Saved data entries:
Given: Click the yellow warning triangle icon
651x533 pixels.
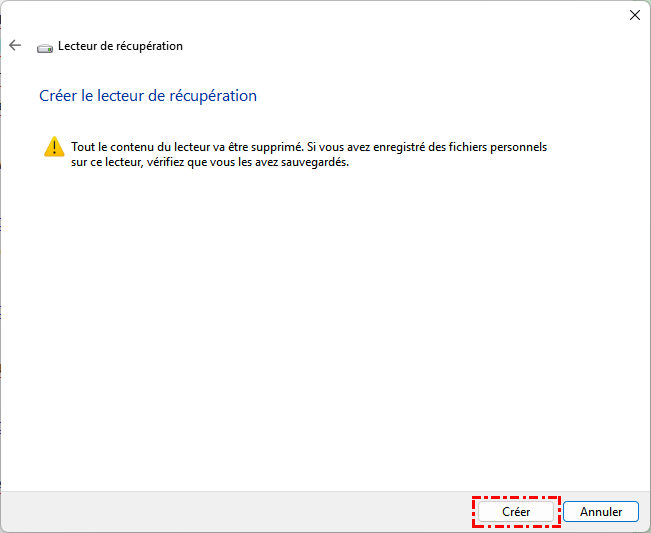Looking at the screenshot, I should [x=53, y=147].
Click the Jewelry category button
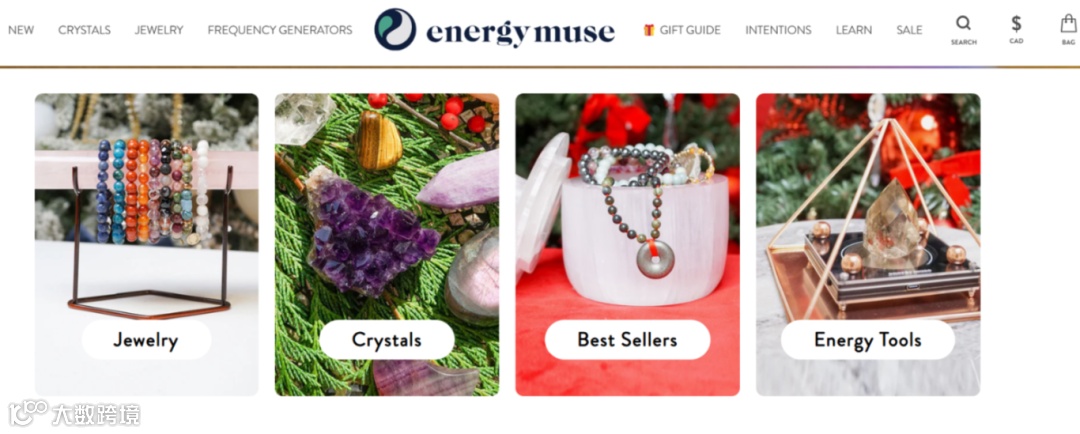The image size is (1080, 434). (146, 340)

--

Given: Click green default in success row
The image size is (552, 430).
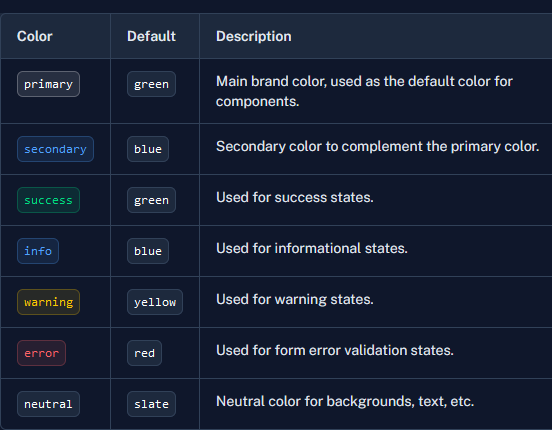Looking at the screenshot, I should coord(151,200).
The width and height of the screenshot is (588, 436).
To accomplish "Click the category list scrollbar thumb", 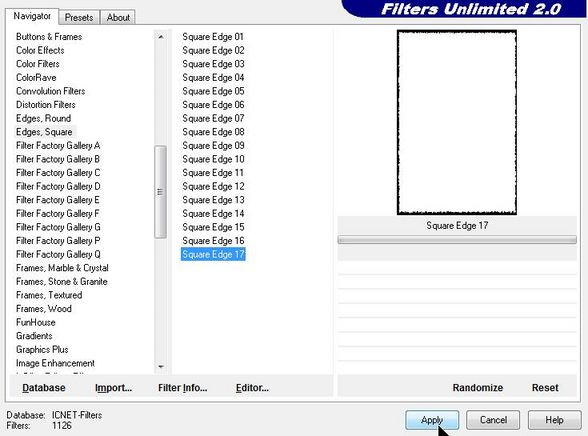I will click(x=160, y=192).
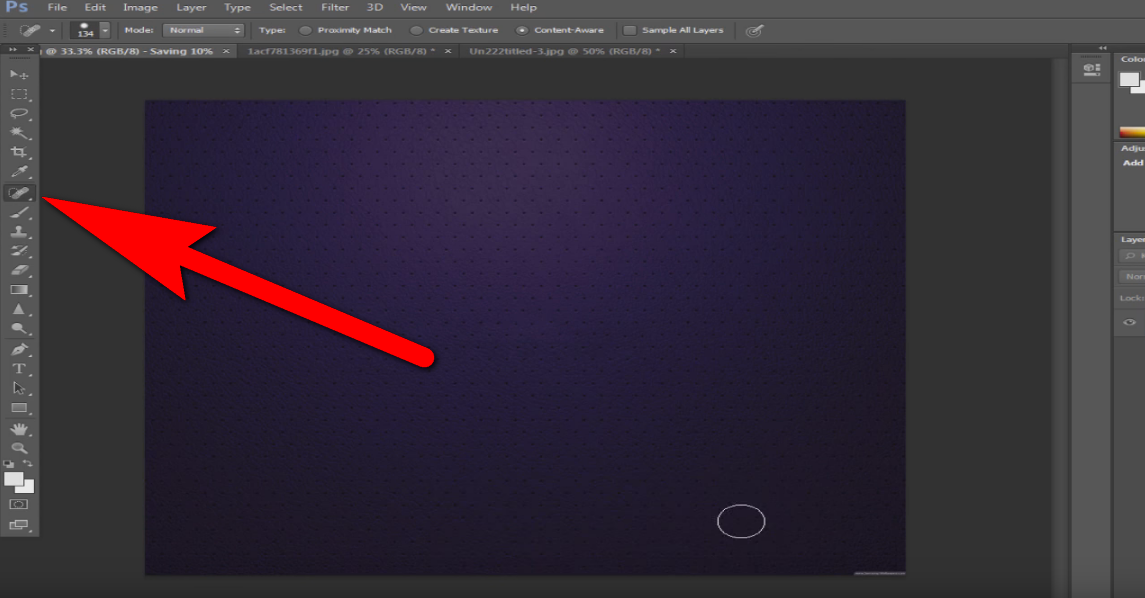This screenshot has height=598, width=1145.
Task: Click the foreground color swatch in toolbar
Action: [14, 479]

TASK DESCRIPTION:
Rewrite everything from the line containing "Given: Click the yellow warning triangle icon" down to the line containing "The image size is (1080, 434). (146, 340)", replacing "Jewelry" with "Watches" and keeping all else the same. Omit the pictures.

EXPECTED OUTPUT:
Given: Click the yellow warning triangle icon
651x533 pixels.
Looking at the screenshot, I should [x=53, y=147].
Click the Watches category button
The image size is (1080, 434). (146, 340)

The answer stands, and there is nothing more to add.